The Thai-invested Long Son Petrochemicals complex in southern Vietnam has suspended operation since mid-October, two weeks after its commercial launch. Launched on 30 Sep, the complex can produce 1.35 million mt of olefins and 1.4 million mt of polyolefin annually. SCG plans an additional $700 million investment to use US-imported ethane for cost reduction. The facility aims for $1.5 billion in annual revenue and will potentially generate 1,000 jobs, with contractors hiring an additional 800 workers, including locals.
Iran plans to invest over $40 billion in petrochemicals as part of its eighth National Development Plan to expand and complete its value chain. Currently holding 2.8% of global and 28% of regional petrochemical capacity, Iran aims to increase its capacity to 103 million tons by March 2025. With 60 projects set for the seventh plan, capacity is expected to reach over 130 million mt by 2027, requiring $7 billion annually in joint government and industry investment to meet these goals.

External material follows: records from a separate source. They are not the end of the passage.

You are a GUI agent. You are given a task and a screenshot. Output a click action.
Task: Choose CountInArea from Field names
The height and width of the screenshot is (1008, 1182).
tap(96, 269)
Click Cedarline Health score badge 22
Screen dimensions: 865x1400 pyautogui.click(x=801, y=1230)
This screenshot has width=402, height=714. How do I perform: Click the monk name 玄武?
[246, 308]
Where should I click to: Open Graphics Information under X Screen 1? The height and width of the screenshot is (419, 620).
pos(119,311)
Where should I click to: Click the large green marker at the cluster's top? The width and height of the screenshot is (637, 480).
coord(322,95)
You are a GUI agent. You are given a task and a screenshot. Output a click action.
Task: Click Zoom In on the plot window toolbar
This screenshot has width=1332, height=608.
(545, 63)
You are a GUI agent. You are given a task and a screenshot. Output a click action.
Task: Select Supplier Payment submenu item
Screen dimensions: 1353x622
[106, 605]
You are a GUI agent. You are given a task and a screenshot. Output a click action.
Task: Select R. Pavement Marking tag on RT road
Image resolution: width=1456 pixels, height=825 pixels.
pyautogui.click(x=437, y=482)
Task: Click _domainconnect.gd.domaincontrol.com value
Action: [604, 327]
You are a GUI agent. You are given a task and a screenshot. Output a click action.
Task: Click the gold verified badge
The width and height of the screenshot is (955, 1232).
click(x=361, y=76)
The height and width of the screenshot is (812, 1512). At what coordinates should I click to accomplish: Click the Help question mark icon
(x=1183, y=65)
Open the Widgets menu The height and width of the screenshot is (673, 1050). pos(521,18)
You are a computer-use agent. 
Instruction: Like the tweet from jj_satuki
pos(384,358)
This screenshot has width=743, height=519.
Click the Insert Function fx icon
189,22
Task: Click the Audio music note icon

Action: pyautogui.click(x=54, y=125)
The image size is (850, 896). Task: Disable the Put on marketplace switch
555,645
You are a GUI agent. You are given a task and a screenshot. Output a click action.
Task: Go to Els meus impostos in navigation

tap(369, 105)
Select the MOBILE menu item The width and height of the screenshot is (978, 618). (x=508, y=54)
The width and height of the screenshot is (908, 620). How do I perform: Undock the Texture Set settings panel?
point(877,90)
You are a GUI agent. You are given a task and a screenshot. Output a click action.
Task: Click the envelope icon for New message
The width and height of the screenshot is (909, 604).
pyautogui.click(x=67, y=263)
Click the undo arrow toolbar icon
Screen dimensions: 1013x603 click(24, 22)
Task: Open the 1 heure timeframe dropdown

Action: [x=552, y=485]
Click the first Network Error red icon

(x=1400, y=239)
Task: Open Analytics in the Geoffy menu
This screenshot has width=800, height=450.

Q1’25 NWE and Asian refinery margins rose, driven by stronger gasoil prices, peaking at $4.67/bbl and $7.55/bbl on Oct 31 before correcting lower in early November. Gasoil cracks rallied due to prompt tightness and short covering, with futures spreads shifting from contango to backwardation. Both margins and naphtha cracks peaked on Oct 31 before declining, while HSFO cracks saw a rapid sell-off as participants unwound positions in 3.5% and 380 spreads.